• What you are asked to do
Which lines in the data below contain the string "computer"? Show each one.
──────── Dataset extract
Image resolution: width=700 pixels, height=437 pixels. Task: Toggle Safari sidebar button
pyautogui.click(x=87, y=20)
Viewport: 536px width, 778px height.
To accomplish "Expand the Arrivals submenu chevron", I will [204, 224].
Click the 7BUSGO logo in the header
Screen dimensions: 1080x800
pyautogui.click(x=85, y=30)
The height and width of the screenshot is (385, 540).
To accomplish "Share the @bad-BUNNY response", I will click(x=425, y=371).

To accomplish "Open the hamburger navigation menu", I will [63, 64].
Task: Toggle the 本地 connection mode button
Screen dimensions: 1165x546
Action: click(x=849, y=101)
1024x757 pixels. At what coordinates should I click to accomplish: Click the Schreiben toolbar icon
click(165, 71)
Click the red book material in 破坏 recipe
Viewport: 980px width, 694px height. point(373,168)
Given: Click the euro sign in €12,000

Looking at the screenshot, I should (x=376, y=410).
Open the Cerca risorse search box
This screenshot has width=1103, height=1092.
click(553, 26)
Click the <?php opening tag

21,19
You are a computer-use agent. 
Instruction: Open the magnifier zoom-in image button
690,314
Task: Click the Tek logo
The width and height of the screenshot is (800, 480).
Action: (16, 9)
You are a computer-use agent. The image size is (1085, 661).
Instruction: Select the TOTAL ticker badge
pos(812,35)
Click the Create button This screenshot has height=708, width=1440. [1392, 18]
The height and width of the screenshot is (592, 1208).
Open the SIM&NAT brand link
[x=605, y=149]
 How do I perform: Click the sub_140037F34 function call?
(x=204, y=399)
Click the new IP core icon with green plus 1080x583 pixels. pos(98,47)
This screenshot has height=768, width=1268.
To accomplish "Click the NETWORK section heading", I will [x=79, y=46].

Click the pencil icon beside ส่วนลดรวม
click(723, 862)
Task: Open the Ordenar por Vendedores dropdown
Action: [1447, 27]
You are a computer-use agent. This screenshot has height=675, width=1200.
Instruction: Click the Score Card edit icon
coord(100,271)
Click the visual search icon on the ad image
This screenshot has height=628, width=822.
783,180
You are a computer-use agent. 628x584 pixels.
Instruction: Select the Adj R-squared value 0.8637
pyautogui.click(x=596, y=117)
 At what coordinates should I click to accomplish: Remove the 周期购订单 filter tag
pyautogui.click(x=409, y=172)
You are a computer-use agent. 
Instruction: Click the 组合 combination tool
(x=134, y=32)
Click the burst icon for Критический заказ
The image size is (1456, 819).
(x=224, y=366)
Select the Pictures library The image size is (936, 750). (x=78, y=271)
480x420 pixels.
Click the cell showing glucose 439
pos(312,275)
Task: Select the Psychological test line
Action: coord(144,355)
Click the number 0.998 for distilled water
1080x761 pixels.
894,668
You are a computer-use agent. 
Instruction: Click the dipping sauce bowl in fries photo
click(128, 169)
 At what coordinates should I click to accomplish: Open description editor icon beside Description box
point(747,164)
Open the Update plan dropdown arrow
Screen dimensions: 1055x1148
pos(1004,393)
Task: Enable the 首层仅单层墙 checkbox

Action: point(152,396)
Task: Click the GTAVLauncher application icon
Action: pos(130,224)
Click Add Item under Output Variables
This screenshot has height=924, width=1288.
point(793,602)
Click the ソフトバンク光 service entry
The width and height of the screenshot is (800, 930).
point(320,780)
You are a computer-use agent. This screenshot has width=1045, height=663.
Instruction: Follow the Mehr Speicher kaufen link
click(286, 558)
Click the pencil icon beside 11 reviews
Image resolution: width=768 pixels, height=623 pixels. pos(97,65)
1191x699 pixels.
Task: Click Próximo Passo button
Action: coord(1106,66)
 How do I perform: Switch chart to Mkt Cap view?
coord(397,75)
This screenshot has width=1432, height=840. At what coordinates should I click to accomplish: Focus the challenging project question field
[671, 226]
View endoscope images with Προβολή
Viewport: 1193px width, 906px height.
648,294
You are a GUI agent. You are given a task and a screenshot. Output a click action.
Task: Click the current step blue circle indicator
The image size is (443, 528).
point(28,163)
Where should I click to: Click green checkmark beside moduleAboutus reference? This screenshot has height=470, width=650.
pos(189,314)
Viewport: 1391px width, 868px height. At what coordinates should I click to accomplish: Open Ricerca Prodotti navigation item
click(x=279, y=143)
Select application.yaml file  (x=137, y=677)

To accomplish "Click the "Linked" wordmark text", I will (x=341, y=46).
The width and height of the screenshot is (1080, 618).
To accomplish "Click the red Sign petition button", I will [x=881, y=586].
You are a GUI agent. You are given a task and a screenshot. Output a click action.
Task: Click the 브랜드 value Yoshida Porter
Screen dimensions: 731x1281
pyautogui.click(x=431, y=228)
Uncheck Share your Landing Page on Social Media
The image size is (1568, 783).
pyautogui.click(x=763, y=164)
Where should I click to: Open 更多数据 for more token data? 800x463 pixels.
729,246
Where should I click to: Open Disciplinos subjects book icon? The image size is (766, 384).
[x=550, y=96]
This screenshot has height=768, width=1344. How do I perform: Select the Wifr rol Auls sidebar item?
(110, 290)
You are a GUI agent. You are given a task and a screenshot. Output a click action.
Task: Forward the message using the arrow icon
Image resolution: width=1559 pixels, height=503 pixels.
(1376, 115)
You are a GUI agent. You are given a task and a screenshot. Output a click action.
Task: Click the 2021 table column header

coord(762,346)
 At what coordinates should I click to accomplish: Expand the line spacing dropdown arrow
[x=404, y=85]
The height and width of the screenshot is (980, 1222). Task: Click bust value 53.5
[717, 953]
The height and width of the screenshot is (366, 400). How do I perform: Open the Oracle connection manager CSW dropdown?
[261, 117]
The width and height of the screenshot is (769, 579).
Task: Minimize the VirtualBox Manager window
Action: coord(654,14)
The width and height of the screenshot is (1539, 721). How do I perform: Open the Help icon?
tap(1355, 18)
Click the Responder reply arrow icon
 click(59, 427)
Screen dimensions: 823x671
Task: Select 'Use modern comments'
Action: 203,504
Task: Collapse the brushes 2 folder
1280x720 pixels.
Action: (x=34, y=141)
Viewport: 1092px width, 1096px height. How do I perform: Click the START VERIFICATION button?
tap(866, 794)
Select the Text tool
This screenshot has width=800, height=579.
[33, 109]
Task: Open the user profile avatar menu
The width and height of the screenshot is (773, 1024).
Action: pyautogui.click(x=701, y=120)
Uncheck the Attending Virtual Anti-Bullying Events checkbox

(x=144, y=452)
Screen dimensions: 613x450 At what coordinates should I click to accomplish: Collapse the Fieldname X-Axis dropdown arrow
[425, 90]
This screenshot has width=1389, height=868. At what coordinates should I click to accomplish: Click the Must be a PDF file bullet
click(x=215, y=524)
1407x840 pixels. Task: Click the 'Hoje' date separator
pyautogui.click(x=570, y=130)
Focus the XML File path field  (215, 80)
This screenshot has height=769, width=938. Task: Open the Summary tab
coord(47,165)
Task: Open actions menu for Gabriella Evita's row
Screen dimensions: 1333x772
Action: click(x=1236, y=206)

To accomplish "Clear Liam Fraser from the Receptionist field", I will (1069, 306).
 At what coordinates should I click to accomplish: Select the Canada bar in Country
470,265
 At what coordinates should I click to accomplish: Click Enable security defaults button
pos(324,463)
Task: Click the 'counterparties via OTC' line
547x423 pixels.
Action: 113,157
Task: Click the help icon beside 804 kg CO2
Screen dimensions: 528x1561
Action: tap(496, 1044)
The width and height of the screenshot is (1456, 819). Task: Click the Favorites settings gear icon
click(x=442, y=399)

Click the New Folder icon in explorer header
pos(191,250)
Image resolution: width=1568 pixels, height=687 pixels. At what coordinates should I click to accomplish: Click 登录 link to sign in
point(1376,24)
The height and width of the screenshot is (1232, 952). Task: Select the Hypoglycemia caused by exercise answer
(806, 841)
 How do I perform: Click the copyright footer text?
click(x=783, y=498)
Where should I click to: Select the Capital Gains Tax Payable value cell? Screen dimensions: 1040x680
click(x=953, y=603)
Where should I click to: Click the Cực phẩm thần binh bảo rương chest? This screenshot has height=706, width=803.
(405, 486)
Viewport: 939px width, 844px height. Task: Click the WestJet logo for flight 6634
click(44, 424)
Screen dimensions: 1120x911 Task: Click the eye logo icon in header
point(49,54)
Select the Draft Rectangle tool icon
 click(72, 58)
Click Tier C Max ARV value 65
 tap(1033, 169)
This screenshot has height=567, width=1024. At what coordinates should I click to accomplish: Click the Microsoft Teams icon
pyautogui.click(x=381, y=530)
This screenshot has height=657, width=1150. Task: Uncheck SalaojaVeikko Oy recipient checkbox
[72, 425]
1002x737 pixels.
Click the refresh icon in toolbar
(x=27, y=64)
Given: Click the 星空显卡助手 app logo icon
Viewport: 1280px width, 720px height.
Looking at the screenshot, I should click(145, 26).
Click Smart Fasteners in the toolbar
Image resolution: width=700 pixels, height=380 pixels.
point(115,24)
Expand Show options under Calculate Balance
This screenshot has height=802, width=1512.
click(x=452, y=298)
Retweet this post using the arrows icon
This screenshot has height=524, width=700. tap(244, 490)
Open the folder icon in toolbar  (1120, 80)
────────────────
• Answer section
You are a computer-use agent. 
You are a computer-use agent. The image size is (1085, 661).
You are a computer-use agent. This screenshot has height=675, width=1200.
You are a computer-use agent. 628x584 pixels.
You are a computer-use agent. 
You are a computer-use agent. 
You are a computer-use agent. This screenshot has width=1045, height=663.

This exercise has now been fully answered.